Exercise text Start Marker

Personal information
- Full name: Francisco Javier Narbón Cuadra
- Date of birth: 11 February 1995 (age 30)
- Place of birth: Panama City, Panama
- Height: 1.78 m (5 ft 10 in)
- Position(s): Defender, Defensive Midfielder, Midfielder

Team information
- Current team: Plaza Amador
- Number: 59

Youth career
- 2011–2013: Shattuck-Saint Mary's
- 2013–2014: Chepo

College career
- Years: Team / Apps / (Gls)
- 2014: James Madison Dukes / 16 / (0)

Senior career*
- Years: Team / Apps / (Gls)
- 2016: FC Cincinnati / 4 / (0)
- 2017–2018: Seattle Sounders FC 2 / 35 / (1)
- 2019–: Plaza Amador / 27 / (3)

International career
- 2011: Panama U17 / 9 / (0)
- 2013–2015: Panama U20 / 8 / (1)
- 2014–2016: Panama U23 / 7 / (0)
- 2014–Today: Panama / 4 / (0)

= Francisco Narbón =

Panamanian footballer (born 1995)

Exercise text End Marker
Data for review Start Marker

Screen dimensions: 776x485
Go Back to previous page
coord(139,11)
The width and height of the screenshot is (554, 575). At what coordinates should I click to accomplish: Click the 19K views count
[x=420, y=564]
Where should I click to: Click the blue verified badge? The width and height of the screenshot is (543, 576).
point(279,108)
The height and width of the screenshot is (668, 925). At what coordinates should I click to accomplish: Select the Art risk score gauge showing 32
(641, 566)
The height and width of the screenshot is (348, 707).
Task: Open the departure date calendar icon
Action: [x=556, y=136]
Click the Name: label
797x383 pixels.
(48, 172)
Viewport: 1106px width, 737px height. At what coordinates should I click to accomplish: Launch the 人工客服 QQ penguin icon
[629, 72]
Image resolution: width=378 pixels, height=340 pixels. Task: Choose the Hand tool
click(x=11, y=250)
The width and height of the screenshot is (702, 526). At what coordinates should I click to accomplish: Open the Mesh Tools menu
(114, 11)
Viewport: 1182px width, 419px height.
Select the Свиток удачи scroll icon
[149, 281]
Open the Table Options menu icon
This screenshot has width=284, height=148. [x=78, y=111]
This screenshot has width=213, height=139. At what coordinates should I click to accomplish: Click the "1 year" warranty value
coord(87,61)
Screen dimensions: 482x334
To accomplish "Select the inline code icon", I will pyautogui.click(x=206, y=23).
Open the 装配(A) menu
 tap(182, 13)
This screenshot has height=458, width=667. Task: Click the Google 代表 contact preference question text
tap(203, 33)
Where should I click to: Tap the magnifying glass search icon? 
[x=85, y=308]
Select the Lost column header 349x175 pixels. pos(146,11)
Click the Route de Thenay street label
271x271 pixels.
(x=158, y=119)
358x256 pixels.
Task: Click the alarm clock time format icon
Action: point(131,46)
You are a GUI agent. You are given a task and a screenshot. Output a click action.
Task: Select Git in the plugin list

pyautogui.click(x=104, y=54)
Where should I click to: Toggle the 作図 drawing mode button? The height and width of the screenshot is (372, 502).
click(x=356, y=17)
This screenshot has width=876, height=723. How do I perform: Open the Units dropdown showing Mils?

Data for review End Marker

Exercise instructions. List every team named under the International career heading in the Francisco Narbón profile. The material comes from a separate source and is unrelated to the Francisco Narbón profile.

Solution to this task. Panama U17, Panama U20, Panama U23, Panama